Records to use:
□ □ □

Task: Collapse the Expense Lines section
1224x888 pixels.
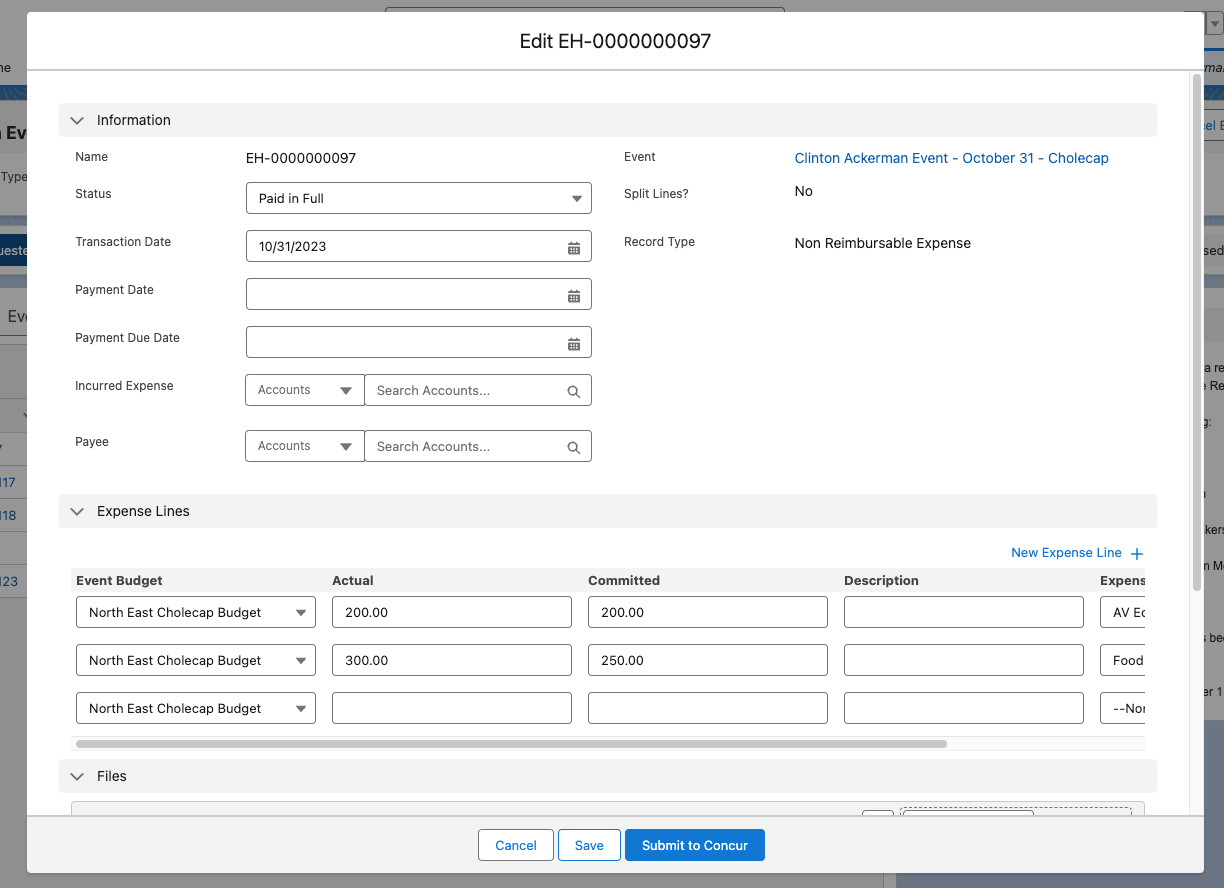Action: point(77,511)
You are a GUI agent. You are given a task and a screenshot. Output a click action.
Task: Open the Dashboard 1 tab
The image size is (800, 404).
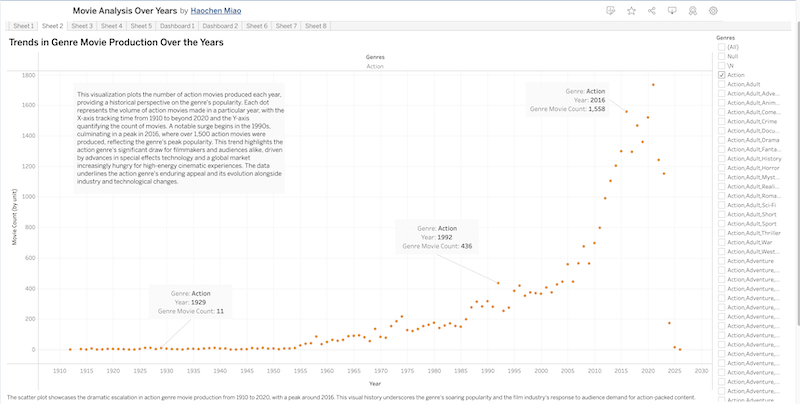point(176,25)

□ □ □

Required work: Leave every picture out and set down exactly the lines running from the one with "Task: Open the Dashboard 1 tab" to the last line of the material above.

Solved exercise:
Task: Open the Dashboard 1 tab
The image size is (800, 404).
point(176,25)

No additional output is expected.